In the second round of ABINIT vs VASP comparison, I am using a bigger 128-atom supercell of Li2FeSiO4 with one k-point, as is customary for big supercells. Compared to the silicon supercell that was studied in round 1, this system is big enough to be able to scale well across a few nodes in a cluster. This will tell us something about the parallel scaling. These are the results using optimized settings for both VASP and ABINIT on the Matter cluster at NSC:

The parallel scaling of ABINIT is quite remarkable. It is superlinear for 1-4 nodes, and with 16 nodes the efficiency is still above 100%. Clearly, ABINIT is superior to VASP in terms of parallel scaling.

So should we all run ABINIT and enjoy tremendous speed-ups? The astute reader will notice that I have played a trick and only showed the normalized results. The chart above does not show the actual speed, only the parallel scaling relative to a single node run. The reason is that I want to compare to ideal linear scaling. Comparing actual speed, however, reveals another picture:

VASP is 4x faster than ABINIT, despite worse parallel scaling. It makes me wonder if I missed some setting in ABINIT that magically reduces all the data structures by half. In particular, I was expecting gamma-point only optimization options, but it does not seem to exist in ABINIT? So in order to make it at all comparable, I used the normal `-DNGZhalf`

version of VASP. For actual calculations with the gamma-point only version, VASP would be even faster than shown here.

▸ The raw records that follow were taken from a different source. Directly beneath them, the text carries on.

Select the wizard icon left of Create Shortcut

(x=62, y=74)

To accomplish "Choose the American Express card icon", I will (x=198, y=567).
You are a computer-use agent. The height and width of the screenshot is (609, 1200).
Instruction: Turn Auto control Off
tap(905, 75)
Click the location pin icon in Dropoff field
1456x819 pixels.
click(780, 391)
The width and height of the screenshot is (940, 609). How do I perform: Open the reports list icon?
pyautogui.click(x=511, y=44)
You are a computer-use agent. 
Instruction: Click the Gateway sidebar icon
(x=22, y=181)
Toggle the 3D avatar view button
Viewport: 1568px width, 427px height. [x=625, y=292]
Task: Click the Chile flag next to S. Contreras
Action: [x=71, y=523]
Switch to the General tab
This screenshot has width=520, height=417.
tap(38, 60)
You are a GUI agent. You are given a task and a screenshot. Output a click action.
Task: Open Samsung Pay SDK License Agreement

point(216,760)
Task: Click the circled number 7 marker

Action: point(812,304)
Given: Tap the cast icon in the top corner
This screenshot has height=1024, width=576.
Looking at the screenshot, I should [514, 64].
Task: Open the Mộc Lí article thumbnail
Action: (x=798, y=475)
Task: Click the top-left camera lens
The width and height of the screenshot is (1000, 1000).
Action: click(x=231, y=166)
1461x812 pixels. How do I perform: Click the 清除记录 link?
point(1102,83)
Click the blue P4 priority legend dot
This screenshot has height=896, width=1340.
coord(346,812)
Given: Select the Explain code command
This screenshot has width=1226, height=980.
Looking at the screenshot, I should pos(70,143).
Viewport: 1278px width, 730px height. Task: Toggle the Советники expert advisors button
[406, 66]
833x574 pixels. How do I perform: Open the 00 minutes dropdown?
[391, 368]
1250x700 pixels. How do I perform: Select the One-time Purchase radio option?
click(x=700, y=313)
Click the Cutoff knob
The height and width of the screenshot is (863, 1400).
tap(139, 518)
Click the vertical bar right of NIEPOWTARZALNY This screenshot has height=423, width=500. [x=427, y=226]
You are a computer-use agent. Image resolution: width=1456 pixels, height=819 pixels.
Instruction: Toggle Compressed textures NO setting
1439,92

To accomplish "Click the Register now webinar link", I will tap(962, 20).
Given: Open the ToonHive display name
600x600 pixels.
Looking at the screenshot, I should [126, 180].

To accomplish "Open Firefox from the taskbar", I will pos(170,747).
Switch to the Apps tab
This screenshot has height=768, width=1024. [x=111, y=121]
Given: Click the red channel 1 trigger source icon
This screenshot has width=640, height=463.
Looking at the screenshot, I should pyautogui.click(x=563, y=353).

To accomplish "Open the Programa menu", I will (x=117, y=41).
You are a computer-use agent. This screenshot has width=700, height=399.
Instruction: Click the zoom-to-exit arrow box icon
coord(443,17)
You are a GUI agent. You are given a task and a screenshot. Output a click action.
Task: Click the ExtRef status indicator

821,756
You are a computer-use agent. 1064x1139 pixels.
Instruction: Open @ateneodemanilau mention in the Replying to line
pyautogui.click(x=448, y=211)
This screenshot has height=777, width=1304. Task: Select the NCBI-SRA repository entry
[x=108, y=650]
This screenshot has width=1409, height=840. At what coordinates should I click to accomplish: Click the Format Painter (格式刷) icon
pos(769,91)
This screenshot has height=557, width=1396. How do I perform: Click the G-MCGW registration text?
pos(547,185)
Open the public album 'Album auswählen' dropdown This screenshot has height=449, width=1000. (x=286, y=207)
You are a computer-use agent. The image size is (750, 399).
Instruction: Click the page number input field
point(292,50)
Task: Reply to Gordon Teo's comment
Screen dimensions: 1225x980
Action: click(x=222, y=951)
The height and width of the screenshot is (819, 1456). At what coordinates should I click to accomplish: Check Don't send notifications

## Parallelization settings in ABINIT

ABINIT can parallelize over k-points, spin, bands and FFTs. Here, it is just 1 k-point, and no spin polarization, so there are two influential parameters which affects parallelization: **npbands** and **npfft**. The general recommendation in the ABINIT manual is to use `npbands = number of cores`

, and `npftt=1`

for runs of up to a few nodes, and to aim for `npband >= 4*npfft`

for wide parallel runs. Just like NPAR needs to be optimized for VASP, different npband and npfft combinations should be tested for ABINIT. These are the values I found, and what I used to generate the comparison above:

Nodes | Best combination | Speed (Jobs/h) | |
---|---|---|---|

1 | npbands=8/npfft=1 | 0.48 | | |

2 | npbands=8/npfft=2 | 1.30 | | |

4 | npbands=8/npfft=4 | 3.00 | | |

8 | npbands=8/npfft=8 | 5.32 | | |

16 | npbands=8/npfft=16 | 10.13 | |

The general rule from the manual does not hold exactly here. Using only band parallelization is optimal for a single node, but once we run across nodes in the network, we need to activate the FFT parallelization for best performance. The rule seems to be:

```
npbands = 8 (cores per node?)
npfft = number of compute nodes
```

The choice can be quite influential: with 16 nodes, npband=128/npfft=1 is almost three times slower. But please keep in mind that these settings may not be universal.